Observations on life

Fake … er misleading news intended to … mislead

The following is from an e-mail from the left-wing Organizing for Action; a similar position is expressed by the Center for American Progress. These groups don’t live in the real world.

But now, there’s a new twist. It would allow states to opt out of critical provisions embedded in Obamacare, leaving anyone with a pre-existing condition — otherwise known as millions of Americans — at the mercy of big insurance companies, while their premiums spike as much as 3,500 percent.

In fact, here is what the draft changes actually say regarding waivers:

The amendment would create an option for states to obtain Limited Waivers from certain federal standards, in the interest of lowering premium costs and expanding the number of insured persons.

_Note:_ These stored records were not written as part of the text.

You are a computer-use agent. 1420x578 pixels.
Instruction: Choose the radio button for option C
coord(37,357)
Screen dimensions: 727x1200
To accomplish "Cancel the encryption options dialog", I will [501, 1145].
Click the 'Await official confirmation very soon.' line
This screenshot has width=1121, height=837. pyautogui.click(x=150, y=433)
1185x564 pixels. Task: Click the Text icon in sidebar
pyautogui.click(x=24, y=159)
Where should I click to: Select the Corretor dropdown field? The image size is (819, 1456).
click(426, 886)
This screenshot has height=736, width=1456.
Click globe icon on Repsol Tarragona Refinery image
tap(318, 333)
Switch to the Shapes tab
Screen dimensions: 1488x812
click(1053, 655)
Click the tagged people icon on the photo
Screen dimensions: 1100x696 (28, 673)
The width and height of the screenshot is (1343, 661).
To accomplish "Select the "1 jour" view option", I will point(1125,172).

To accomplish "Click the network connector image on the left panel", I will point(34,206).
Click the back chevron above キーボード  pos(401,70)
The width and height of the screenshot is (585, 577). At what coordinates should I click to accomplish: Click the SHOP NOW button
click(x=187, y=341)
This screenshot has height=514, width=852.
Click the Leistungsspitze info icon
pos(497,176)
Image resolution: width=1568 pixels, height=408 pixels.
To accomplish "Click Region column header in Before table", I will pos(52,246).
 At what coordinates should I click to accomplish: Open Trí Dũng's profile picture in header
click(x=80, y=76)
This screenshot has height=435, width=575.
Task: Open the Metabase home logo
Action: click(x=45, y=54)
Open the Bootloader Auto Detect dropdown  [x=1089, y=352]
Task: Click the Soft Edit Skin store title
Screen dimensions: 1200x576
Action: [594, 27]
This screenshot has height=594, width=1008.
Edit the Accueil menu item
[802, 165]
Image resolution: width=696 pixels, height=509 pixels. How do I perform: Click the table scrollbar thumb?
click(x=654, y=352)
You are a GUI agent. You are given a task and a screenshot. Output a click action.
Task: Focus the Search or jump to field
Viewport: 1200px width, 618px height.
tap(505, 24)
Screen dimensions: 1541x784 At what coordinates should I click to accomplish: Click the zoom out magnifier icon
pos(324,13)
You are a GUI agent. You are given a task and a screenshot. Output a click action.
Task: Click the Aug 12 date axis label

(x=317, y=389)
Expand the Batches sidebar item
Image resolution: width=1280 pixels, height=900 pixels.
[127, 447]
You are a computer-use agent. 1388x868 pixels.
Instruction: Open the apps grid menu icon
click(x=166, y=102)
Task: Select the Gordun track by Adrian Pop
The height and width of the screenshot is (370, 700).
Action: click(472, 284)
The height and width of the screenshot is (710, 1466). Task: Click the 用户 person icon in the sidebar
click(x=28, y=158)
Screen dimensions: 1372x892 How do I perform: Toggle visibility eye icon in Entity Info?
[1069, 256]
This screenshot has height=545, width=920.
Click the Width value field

States could seek Limited Waivers for:

Essential Health Benefits

Community rating rules, except for the following categories, which are not waivable:

Gender

Age (except for reductions of the 5:1 age ratio previously established)

Health Status (unless the state has established a high risk pool or is participating in a
federal high risk pool)

At the mercy of big insurance companies?

What the hell does that mean? Why are they saying that other than to mislead and inflame?  They are implying that somehow when an insurance company takes on more risk and cost through adverse selection and enrolling people with pre-existing conditions the premiums should not reflect that additional risk and cost.

Such action by insurance companies is not taking advantage of anyone, it is reflecting the reality of the situation and protecting their other customers. One of the reasons for the growth in premiums on the Obamacare exchanges is because of pent-up demand for care and adverse selection.

What insurance do you know of that will accept an already incurred risk, let alone not charge premiums to reflect that risk? Can you get auto insurance after you have an accident or property coverage after your roof has blown off?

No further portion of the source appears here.